__PASSAGE__.
--- Begin ---

For some families, the 'go-to mom' and 'less-involved dad' model is outdated. They're striking a balance, so one isn't carrying so much of the load.

Tossing socks, jeans and the occasional pajama top into the air, your 12-year-old son calls out randomly, "I can't find my soccer uniform!" Who do you think he asks to find it? Let's try this again: Your kindergartener forgot to mention she's supposed to bring in 26 cupcakes for a class party. Tomorrow. Who does she ask for help? Or what about a squabble between your kids over a prized toy? Who steps in to squelch the fight?

If you answered "Mom," you're probably thinking along the same lines as many of our Metro Parent readers who responded to a Metro Parent Facebook post asking, "Who does most of the child-rearing duties around your house?" Again and again, the answer came back from a chorus of mothers saying, "I do!"

Their responses aren't a surprise. According to a study by the University of Wisconsin's National Survey of Families and Households a few years ago, the amount of work women do inside the home – both housework and childrearing – hasn't changed much in the last 90 years. The New York Times summed up the results of the study, saying, "Where the housework ratio is two-to-one, the wife-to-husband ratio for childcare in the United States is close to five-to-one."

Although many attitudes about women's roles have seemingly progressed over the years, when it comes to the home, moms seem to be shouldering more of the responsibilities than their partners.

And yet that's not the whole story. Finding an equal balance of responsibilities at home isn't always easy – or even possible. Instead, many local moms have found their own version of balance that works for their family. Their experiences might give you some ideas about what you could try in your family – or it might let moms know that they're not the only ones wondering, at times, "Do I do most of the work around here?"

When 50/50 isn't the goal

Marc and Amy Vachon wanted to create a different sort of family life than either of them had growing up: Marc's father worked long hours while his mom took care of him and his five siblings in Boston, while Amy, an Ann Arbor native, was raised by her mother, a widow.

The two decided they wanted to share equally when it came not just to their parenting, but in their home life and careers, too. They were married in 2001 and welcomed their first child in 2002. Today, they manage to interweave their work life – 32 hours for each – around caring for their two children, now ages 5 and 8.

They wrote Equally Shared Parenting: Rewriting the Rules for a New Generation of Parents to help other parents understand what they could do to work toward a more balanced family life.

"Many people like to talk about 50/50, of splitting up chores and tasks. That's not what we're talking about here," says Marc during a phone interview – which, appropriately, included both Marc and Amy taking turns answering questions. Instead, he explains, their goal as a couple is "purposeful sharing."

"For parents, there are four main domains of their life together: raising children, housework, career and time for themselves," says Amy. By looking at how to share the responsibilities in each of those domains, "you create an equal partnership between the parents and a balanced life for each parent."

They both acknowledge, however, that splitting work schedules isn't always possible – or the preference – for all families. Yet any couple may benefit from taking a look at how to better balance home life and parenting.

--- End ---

__RECORDED DATA__.
--- Begin ---

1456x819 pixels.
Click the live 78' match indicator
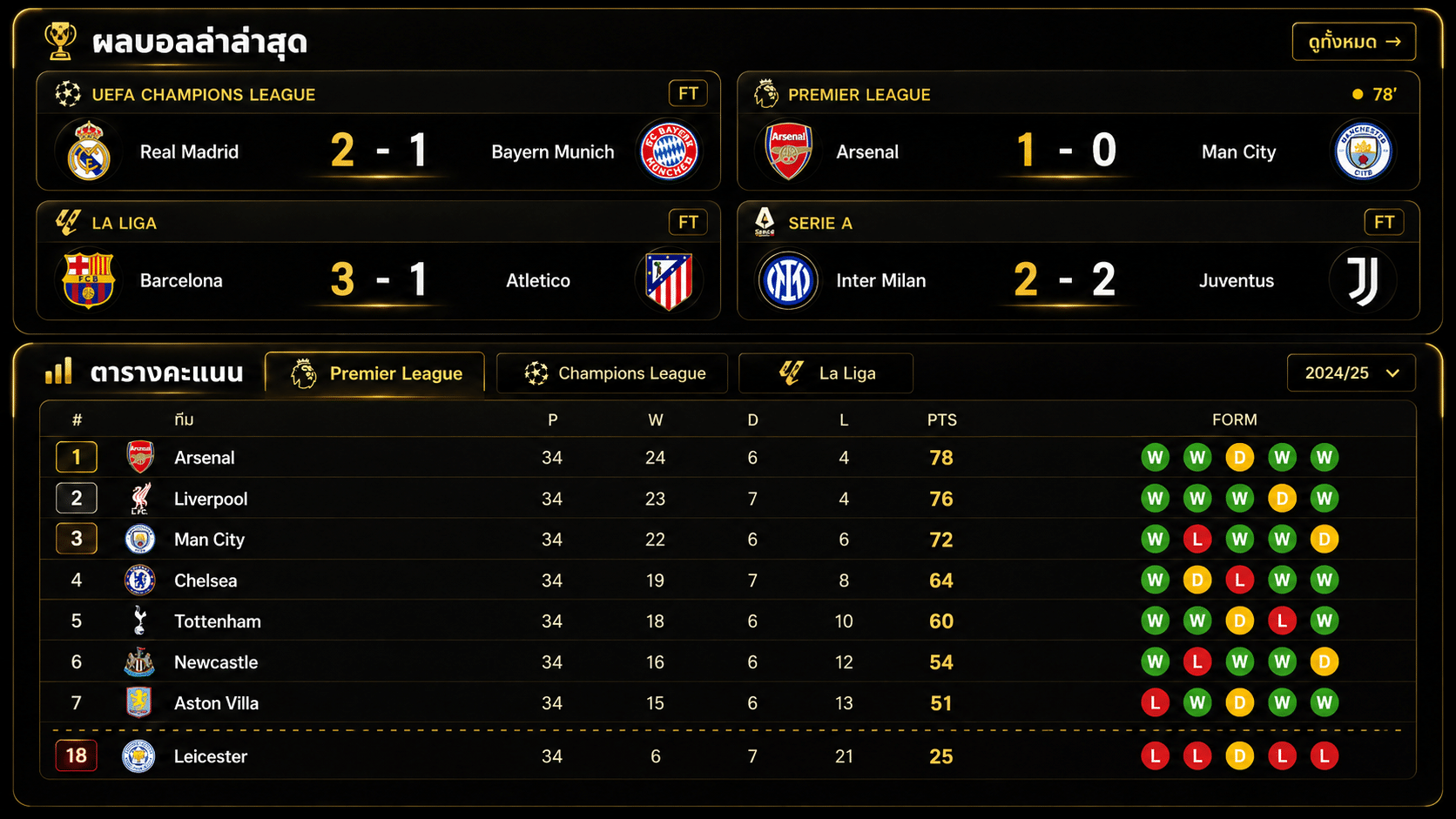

--- End ---

__PROBLEM SET__.
1. In the shared-parenting article, how many hours does each of the Vachons work?
2. Please write out the shared-parenting article word for word, everything from "They wrote Equally" down to "balanced family life.".

__SOLUTIONS TO THE EXERCISE__.
1. 32 hours each.

2.
They wrote Equally Shared Parenting: Rewriting the Rules for a New Generation of Parents to help other parents understand what they could do to work toward a more balanced family life.